Düşünceler içinde Ankara'ya doğru yolculuk ederken kendi içime gömülmüştüm. Moralim sıfırdı. Daha Yağız oğlan taburcu olmadan hastaneden apar topar ayrılmak zorunda kalmıştık. Abim beni zorla götürüyordu. Tabii yakışıklınında isteği doğrultusunda. Hastane güvenilir yer değilmiş. Tehlike daha çokmuş. Falanda filan. Yahu nasıl tehlikeli olacaktı? Zaten polisler vardı birde, Arda komiser. Etrafım polislerle çevrili idi. Ama gelin görün ki ikna edememiştim. En iyi yer evimimiş.
"Dilruba asma suratını."
Öfkeyle başımı çevirip abime baktım
"Nasıl asmayım? Yeniden hapis hayatıma dönüyorum. Biraz özgür kalmıştım ya biraz. Ama yok bu bile fazla benim için. En önemlisi doğru düzgün açıklama bile yapmadınız ."
"Her şey senin için."
"Sus abi bir daha o lafı etme. Gerçekten bıktım usandım. Sevgilimin yanında bile kalamıyorum. Böyle saçma bir şey var mı?"
İsyanlarım bitmek bilmiyorken abimin direksiyona sertçe vurmasıyla birden irkildim.
"Yeter Dilruba gerçekten yeter. Artık büyü, bırak artık çocuk gibi davranmaktan. Seni neden götürüyorum biliyor musun? Çünkü hastanedeler. Onlar hastaneye kadar gelmişler. Hani senin güvenli dediğin yer var ya! Adamlar temizlikçi kılığına girmiş, eğer güvenlik farketmezse düşünemiyorum bile. Neden anlamıyorsun eğer senin için bir şey yapıyorsak bir bildiğimiz var."
Gözyaşları içinde abime bakarken duyduklarımla artık tükenmiştim. Ne diyecektim?
"Benim iyiliğimi düşünüyorsunuz öyle mi?
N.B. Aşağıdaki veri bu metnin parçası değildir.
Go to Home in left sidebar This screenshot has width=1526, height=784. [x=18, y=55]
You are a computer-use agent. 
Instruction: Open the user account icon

Ya benim düşüncelerim? Bir kerede bana anlatın neler oluyor, neler bitiyor bir kere. Ben neden sorularımın cevabını hep kendim buluyorum. Neden sizin hep dediğiniz yere sürükleniyorum?Bana cevap ver!"
"Dilruba!"
Yüzümü tamamen abime dönüp sinirle baktım.
"Ne Dilruba ne?"
"Sus artık!"
"Dimi hep susuyum, Dilruba çok konuşma Dilruba sus! Dilruba kurcalama! Eğer siz o olayın hırsızlık olduğuna inanmasaydınız ben bu hallere düşmezdim. Polisler bile hayal gördüğümü sanmıştı bir ara. Eğer bıçaklanmasaydım inanmayacaktınız."
Abim konuştuklarımı duydukça direksiyondaki ellerini sıktı. Sinirden alnında ki damarlar belirgin olmuştu.
"Peki Yağız oğlan?" Artık kendimden vazgeçmiştim, artık benim bir önemin yoktu.
"Onuda koruyorlar, senide korudukları gibi. Dön bak arkaya kaç tane araba bizi takip ediyor dön bir."
Abimin öfkesi beni iyice sindirirken arkamı dönerek bizi takip eden arabalara baktım. Dört tane araba vardı.
"Biri polis diğerleri koruma."
İç çeke çeke yeniden önüme dönerek ellerimi kucağımda birleştirdim. Bakışlarım kucağımda sadece ağlıyordum.
"Dilruba ağlama!"
Abim ağlama dedikçe ağlamam daha şiddetlendi. Bir süre içimdekilerini gözyaşlarımla döktüm. Çünkü herşey üst üste gelmişti. Hep hayal dünyasında yaşamıştım, bana ne anlatılarsa onları anlatmıştım ama artık olmuyordu. Savrulmaktan yorulmuştum. Bir süre ağladıktan sonra başımı cama yaslayarak gözlerimi kapatmıştım. O dakikadan sonrada bir daha gözlerimi açmamış eve gidene kadar uyumuştum.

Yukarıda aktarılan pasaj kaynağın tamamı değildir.